Segment Start: RECORDS PROVIDED

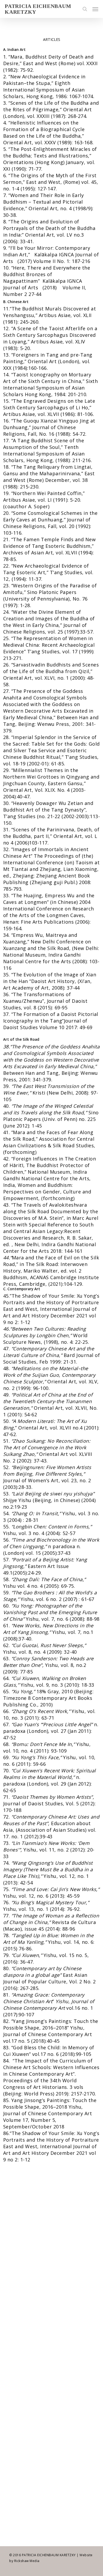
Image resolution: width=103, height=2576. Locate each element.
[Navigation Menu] (95, 9)
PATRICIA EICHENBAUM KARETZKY (38, 9)
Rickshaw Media (27, 2561)
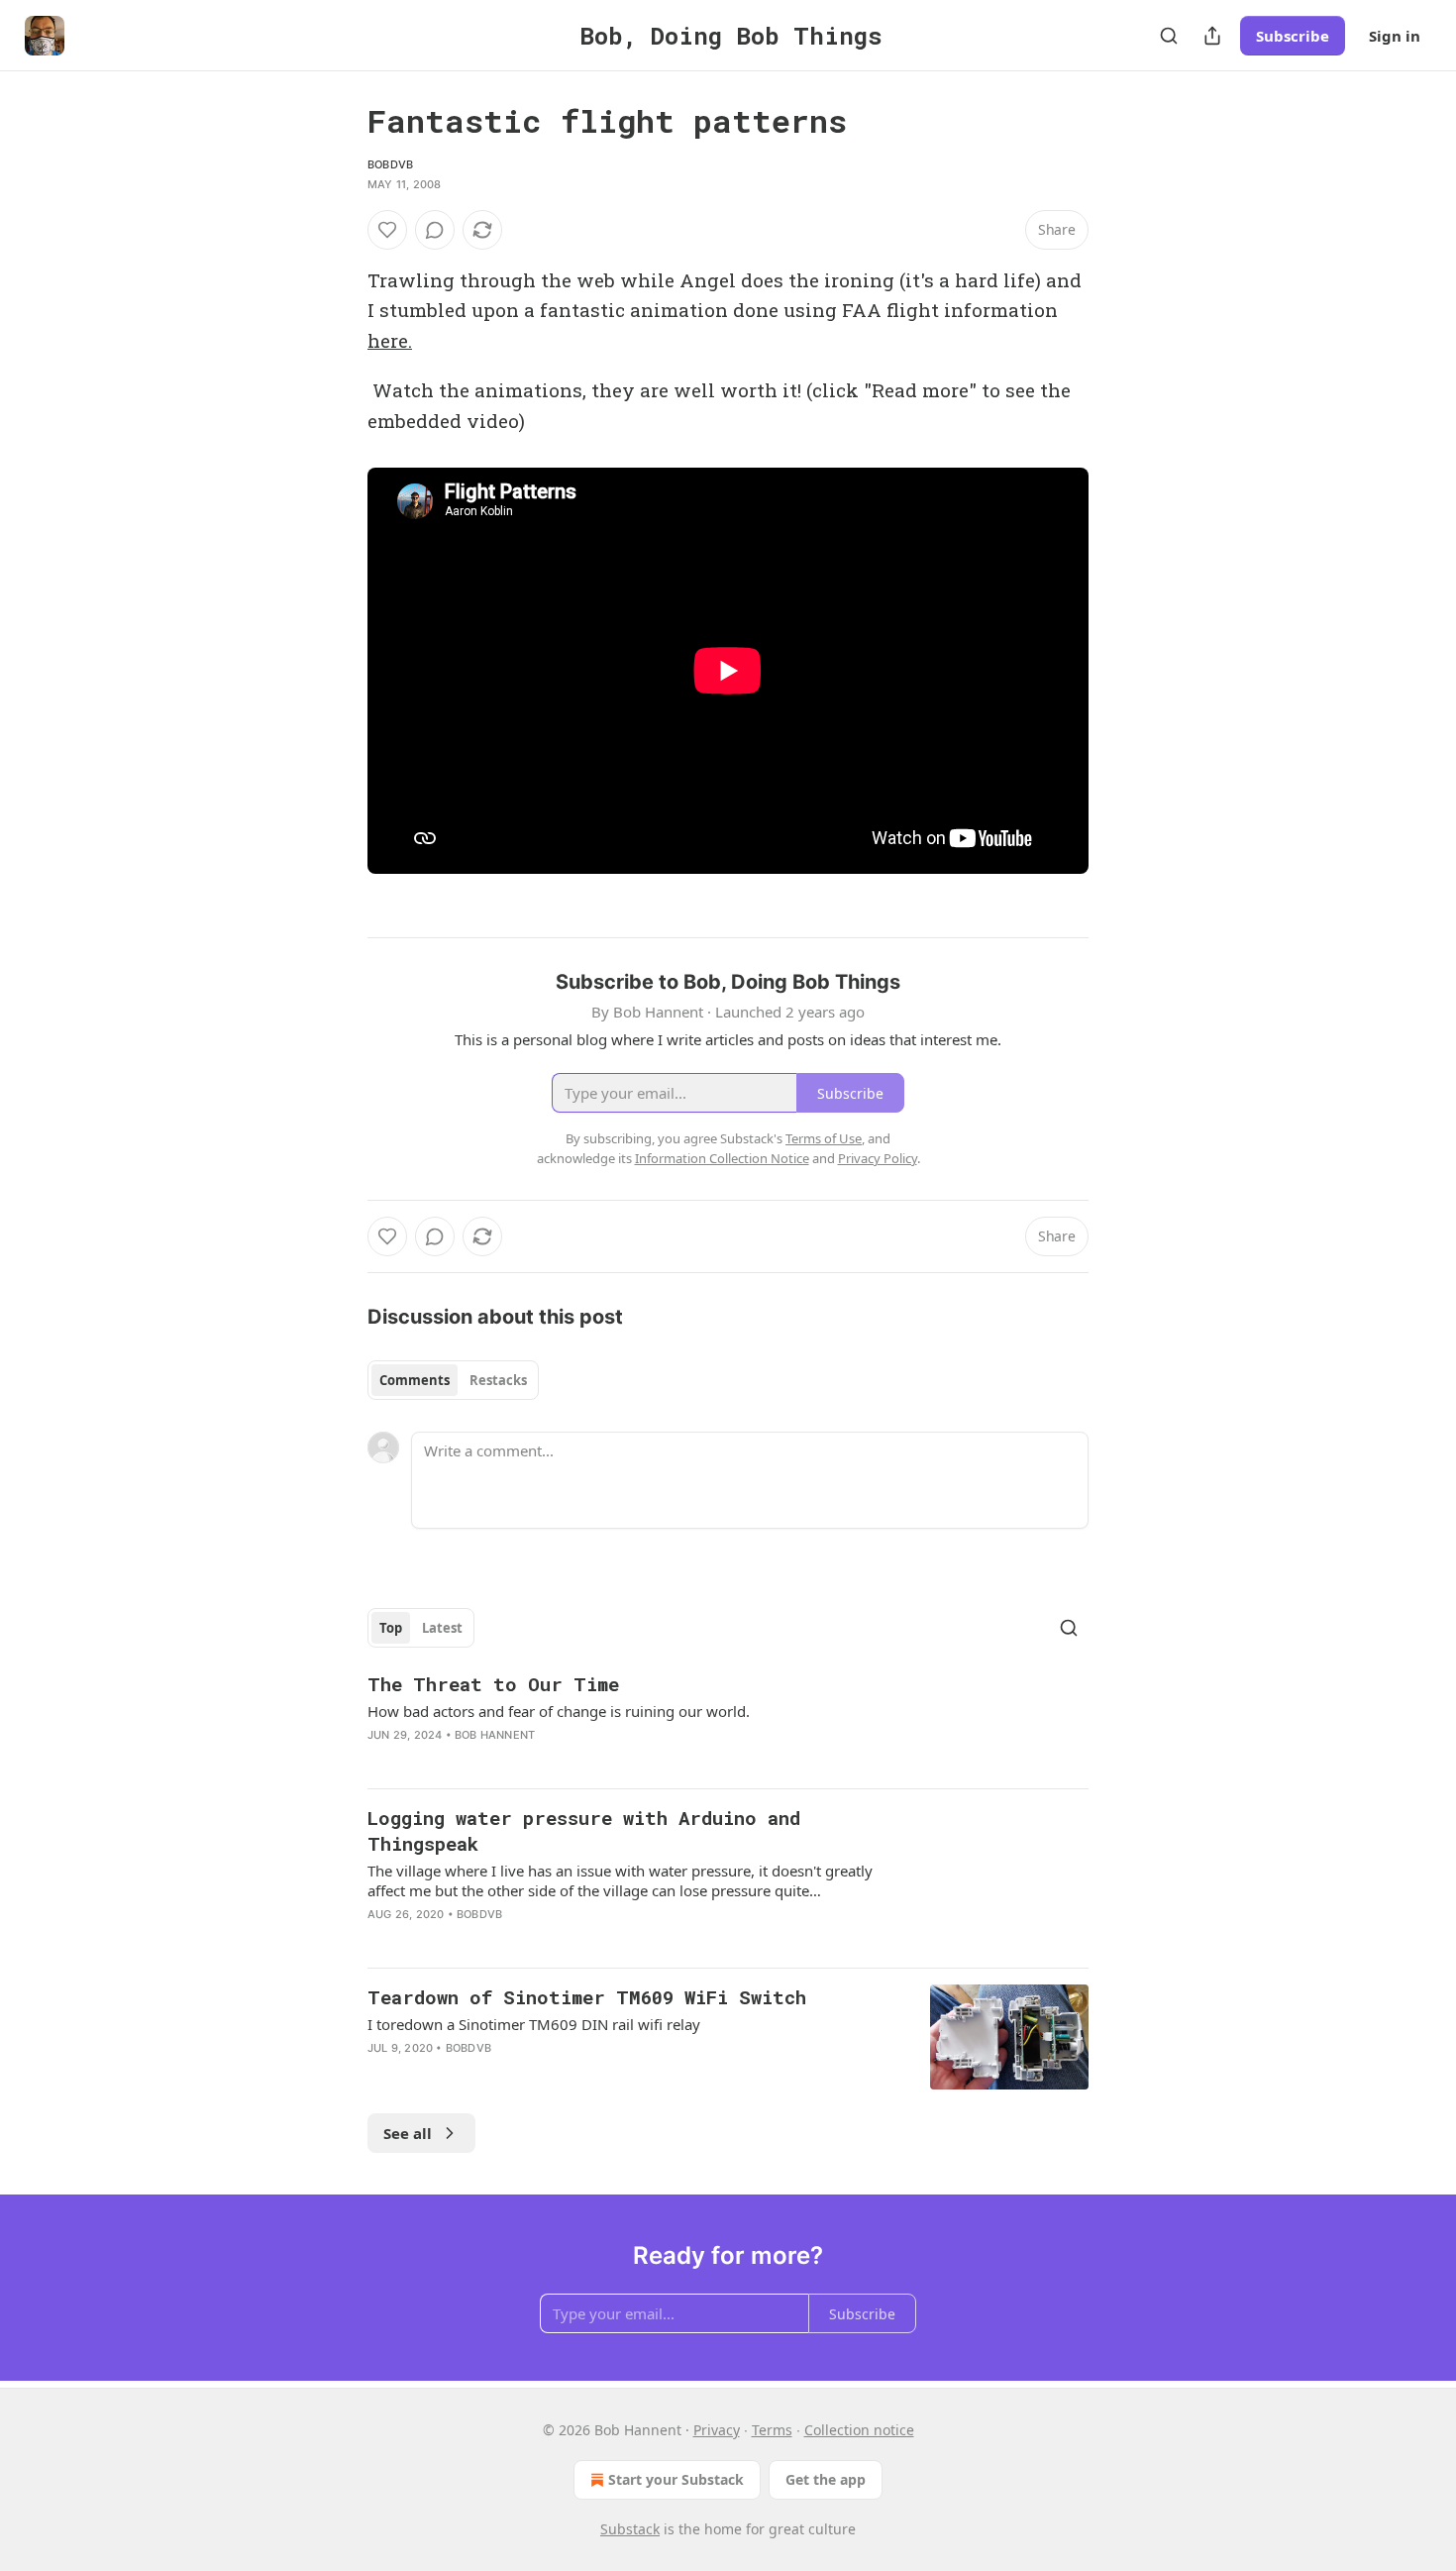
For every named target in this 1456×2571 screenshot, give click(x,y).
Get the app (825, 2479)
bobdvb (390, 164)
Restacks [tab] (498, 1380)
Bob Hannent (495, 1735)
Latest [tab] (442, 1628)
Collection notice (859, 2429)
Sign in (1394, 36)
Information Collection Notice (722, 1158)
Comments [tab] (414, 1380)
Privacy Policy (877, 1158)
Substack (630, 2528)
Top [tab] (390, 1628)
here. (389, 340)
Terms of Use (823, 1138)
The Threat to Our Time (493, 1683)
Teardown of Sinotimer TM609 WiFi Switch (586, 1996)
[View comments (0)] (435, 230)
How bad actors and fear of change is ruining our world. (558, 1711)
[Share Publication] (1212, 35)
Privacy (716, 2429)
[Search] (1169, 35)
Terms (772, 2429)
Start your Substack (676, 2479)
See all (407, 2133)
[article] (728, 1721)
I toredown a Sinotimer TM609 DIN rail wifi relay (533, 2024)
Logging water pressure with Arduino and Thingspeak (583, 1830)
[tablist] (453, 1380)
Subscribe (1292, 36)
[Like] (387, 230)
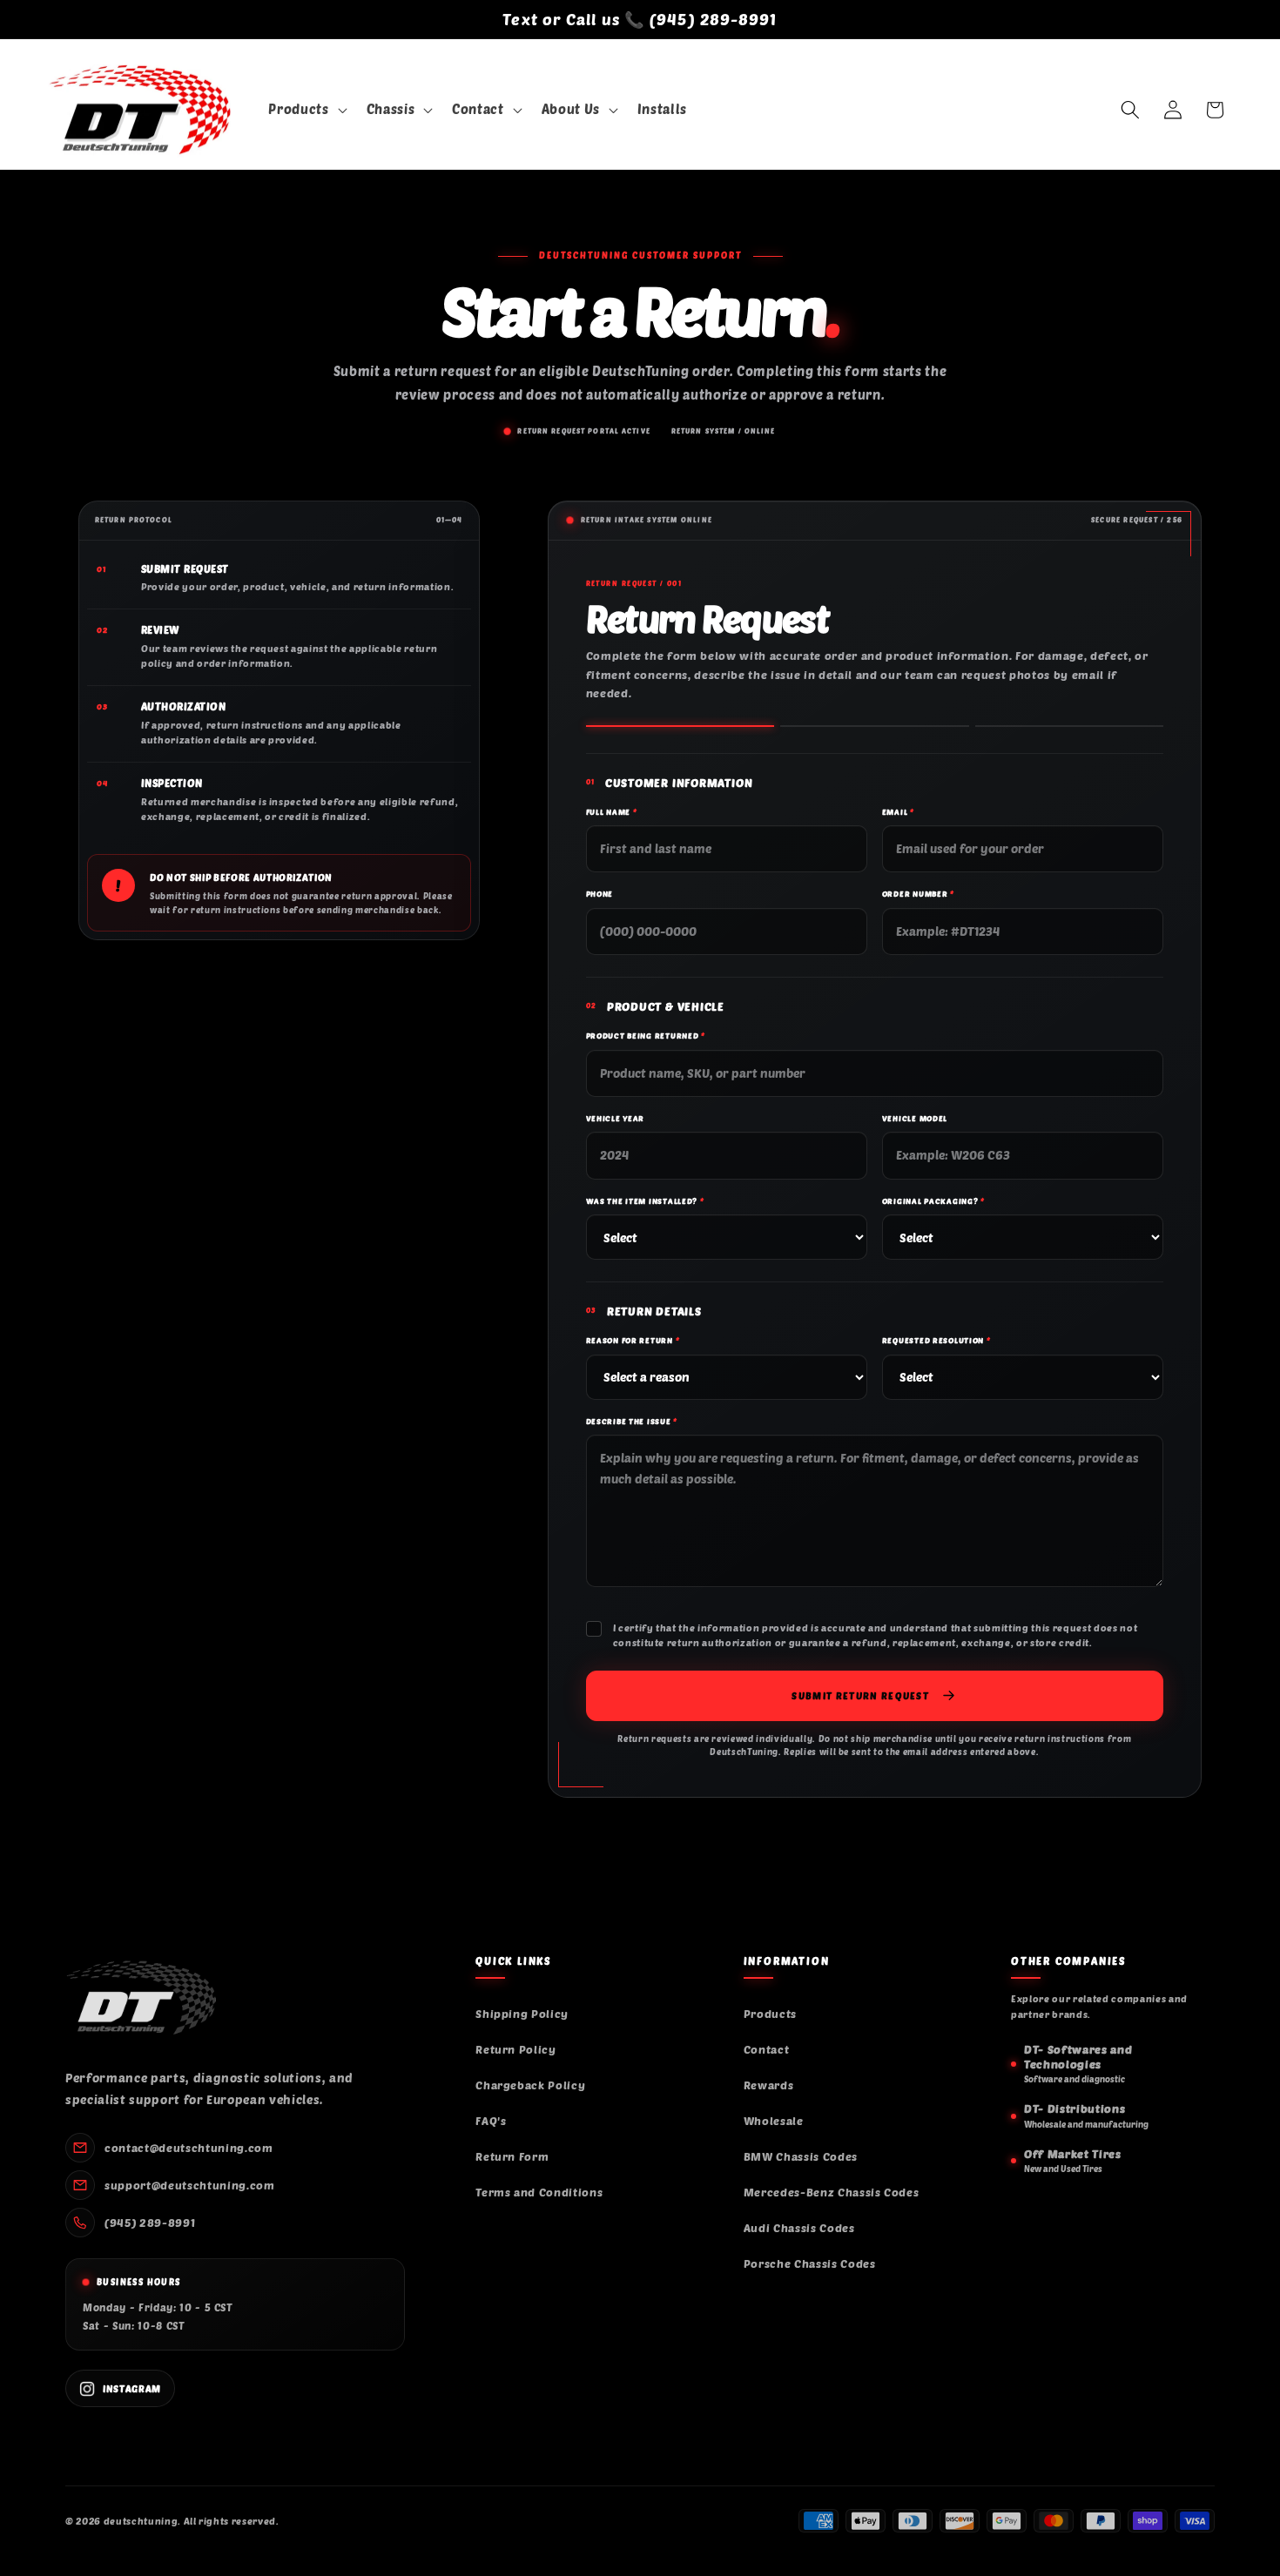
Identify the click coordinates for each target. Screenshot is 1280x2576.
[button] (305, 111)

Segment End: RECORDS PROVIDED

▶ **WHAT TO PRODUCE**
Find the line containing "Start your Substack (676, 2479)" in the records above, then copy it and every line after it exactly, through the last one, without any pictures.

▶ **SOLUTION TO THIS EXERCISE**
Start your Substack (676, 2479)
See all (407, 2133)
[article] (728, 1721)
I toredown a Sinotimer TM609 DIN rail wifi relay (533, 2024)
Logging water pressure with Arduino and Thingspeak (583, 1830)
[tablist] (453, 1380)
Subscribe (1292, 36)
[Like] (387, 230)
Identify the click coordinates for each target. Screenshot is 1280x2576.
[button] (305, 111)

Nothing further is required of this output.